╭─ DATA FOR PROCESSING

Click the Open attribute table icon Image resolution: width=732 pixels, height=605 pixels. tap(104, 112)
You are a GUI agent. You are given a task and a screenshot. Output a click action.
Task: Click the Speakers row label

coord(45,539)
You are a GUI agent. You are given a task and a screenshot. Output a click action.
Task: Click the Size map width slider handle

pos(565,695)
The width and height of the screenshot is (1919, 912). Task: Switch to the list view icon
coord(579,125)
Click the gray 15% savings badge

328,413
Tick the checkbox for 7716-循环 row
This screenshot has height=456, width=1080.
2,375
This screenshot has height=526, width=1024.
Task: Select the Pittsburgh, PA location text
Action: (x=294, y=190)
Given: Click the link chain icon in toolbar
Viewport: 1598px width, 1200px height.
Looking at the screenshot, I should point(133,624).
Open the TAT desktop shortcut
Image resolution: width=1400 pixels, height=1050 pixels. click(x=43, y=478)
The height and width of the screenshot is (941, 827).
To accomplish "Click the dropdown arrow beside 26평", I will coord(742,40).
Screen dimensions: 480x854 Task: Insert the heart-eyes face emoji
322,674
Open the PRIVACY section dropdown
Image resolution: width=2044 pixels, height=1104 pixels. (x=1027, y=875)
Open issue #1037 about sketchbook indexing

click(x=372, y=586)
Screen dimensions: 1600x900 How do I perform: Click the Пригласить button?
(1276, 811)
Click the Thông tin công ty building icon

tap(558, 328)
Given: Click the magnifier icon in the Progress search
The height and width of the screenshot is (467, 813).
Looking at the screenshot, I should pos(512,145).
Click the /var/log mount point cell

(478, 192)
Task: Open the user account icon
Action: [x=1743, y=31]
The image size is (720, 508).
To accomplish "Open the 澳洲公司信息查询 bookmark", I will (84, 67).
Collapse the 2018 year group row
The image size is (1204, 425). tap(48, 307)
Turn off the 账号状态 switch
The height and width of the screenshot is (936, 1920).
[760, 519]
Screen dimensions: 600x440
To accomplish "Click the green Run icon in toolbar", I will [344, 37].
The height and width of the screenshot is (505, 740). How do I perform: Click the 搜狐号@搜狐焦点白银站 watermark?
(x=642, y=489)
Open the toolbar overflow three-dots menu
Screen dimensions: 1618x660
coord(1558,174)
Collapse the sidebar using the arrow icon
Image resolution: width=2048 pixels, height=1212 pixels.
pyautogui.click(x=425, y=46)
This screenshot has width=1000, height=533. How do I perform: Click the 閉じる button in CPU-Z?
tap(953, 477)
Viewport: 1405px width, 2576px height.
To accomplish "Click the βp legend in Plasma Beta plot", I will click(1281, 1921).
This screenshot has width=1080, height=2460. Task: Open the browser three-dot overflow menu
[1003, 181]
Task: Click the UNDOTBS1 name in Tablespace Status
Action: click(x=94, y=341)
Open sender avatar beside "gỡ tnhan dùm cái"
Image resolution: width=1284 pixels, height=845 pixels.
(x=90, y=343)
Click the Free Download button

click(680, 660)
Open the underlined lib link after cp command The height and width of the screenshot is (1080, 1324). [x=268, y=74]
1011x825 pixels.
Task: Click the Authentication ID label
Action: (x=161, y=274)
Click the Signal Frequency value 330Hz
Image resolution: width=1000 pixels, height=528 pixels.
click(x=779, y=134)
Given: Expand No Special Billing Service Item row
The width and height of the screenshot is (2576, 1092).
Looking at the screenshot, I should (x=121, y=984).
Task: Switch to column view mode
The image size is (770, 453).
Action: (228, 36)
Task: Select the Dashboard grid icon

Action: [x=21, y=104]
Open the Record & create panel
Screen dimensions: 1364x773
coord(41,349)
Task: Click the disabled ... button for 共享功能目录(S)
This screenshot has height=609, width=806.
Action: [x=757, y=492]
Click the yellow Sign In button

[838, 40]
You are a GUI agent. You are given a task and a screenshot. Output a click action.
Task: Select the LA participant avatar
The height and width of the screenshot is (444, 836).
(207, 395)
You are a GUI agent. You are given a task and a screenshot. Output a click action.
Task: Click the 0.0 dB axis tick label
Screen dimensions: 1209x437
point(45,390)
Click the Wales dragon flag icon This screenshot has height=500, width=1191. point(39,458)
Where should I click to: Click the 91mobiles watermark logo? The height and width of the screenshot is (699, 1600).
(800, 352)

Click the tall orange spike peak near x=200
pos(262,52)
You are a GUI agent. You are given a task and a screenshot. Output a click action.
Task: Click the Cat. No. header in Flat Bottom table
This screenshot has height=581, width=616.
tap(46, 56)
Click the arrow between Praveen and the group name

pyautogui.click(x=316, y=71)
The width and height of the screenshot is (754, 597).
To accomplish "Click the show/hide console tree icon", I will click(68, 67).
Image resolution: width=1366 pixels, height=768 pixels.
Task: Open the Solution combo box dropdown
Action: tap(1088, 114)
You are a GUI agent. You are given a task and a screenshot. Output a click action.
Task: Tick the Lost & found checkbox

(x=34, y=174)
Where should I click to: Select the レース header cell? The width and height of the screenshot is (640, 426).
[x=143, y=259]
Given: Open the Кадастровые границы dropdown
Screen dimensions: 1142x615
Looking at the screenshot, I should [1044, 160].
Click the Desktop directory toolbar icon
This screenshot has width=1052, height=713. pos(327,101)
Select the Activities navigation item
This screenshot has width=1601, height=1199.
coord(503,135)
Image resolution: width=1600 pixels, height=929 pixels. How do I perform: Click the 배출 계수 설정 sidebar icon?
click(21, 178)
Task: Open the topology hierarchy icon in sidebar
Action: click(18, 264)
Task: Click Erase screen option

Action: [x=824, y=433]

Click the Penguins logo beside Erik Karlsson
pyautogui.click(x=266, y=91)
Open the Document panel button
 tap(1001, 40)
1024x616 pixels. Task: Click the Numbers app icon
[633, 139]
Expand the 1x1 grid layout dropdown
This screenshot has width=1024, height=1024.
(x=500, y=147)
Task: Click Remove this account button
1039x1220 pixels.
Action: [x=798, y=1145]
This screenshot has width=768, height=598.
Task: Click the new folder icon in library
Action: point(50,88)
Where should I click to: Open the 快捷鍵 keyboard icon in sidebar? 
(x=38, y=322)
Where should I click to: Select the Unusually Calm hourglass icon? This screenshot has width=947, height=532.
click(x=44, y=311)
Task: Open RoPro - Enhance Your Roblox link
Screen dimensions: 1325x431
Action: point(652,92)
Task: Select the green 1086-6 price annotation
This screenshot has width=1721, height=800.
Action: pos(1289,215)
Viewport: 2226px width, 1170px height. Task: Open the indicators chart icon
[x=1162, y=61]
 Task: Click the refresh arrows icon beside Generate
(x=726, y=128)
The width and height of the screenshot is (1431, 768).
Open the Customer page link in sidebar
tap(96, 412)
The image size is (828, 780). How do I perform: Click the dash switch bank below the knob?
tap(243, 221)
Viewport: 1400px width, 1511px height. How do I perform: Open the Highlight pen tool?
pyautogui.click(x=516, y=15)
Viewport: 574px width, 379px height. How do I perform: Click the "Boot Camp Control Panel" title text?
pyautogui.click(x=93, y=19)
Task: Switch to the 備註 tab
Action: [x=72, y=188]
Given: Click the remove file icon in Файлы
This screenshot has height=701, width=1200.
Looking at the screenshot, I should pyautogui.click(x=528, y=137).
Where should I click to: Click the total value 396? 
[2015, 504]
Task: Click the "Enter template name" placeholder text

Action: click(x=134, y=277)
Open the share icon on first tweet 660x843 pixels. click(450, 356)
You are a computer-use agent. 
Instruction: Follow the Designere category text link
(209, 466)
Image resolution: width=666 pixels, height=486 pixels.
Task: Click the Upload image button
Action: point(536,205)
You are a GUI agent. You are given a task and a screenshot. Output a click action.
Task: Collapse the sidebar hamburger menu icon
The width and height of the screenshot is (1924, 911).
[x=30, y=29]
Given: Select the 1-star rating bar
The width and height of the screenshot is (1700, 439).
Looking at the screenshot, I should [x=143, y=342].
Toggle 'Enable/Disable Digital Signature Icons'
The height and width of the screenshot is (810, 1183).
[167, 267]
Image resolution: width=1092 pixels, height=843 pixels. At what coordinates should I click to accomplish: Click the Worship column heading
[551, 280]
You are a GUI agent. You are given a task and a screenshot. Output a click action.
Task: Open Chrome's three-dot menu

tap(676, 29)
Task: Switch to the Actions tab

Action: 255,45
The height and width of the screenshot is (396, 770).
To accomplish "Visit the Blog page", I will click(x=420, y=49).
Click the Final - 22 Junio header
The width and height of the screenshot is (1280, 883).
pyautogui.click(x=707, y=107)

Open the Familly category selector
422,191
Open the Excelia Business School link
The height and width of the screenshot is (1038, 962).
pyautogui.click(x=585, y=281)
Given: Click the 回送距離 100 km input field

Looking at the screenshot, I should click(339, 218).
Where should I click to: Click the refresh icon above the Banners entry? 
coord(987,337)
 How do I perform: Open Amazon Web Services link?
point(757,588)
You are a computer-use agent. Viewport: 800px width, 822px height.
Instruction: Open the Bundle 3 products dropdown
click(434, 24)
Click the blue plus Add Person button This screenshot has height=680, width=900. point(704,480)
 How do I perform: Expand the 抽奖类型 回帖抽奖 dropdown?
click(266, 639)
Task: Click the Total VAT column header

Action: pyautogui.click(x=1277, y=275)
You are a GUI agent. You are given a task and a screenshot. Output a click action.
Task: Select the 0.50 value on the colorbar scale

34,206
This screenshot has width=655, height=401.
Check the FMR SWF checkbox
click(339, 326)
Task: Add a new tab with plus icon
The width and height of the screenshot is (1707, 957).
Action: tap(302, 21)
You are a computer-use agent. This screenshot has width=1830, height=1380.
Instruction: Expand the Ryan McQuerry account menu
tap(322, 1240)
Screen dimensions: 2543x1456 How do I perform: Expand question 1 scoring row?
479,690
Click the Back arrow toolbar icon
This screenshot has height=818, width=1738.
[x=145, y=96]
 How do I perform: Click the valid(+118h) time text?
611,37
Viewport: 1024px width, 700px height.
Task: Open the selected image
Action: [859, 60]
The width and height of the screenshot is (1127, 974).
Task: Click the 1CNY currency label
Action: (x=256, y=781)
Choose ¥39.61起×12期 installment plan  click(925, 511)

╰─

EXERCISE OBJECTIVE:
Give again only the lines starting at the one that contains "How do I perform: Click the valid(+118h)" and running to the end of the data.

RESULT:
 How do I perform: Click the valid(+118h) time text?
611,37
Viewport: 1024px width, 700px height.
Task: Open the selected image
Action: [859, 60]
The width and height of the screenshot is (1127, 974).
Task: Click the 1CNY currency label
Action: (x=256, y=781)
Choose ¥39.61起×12期 installment plan  click(925, 511)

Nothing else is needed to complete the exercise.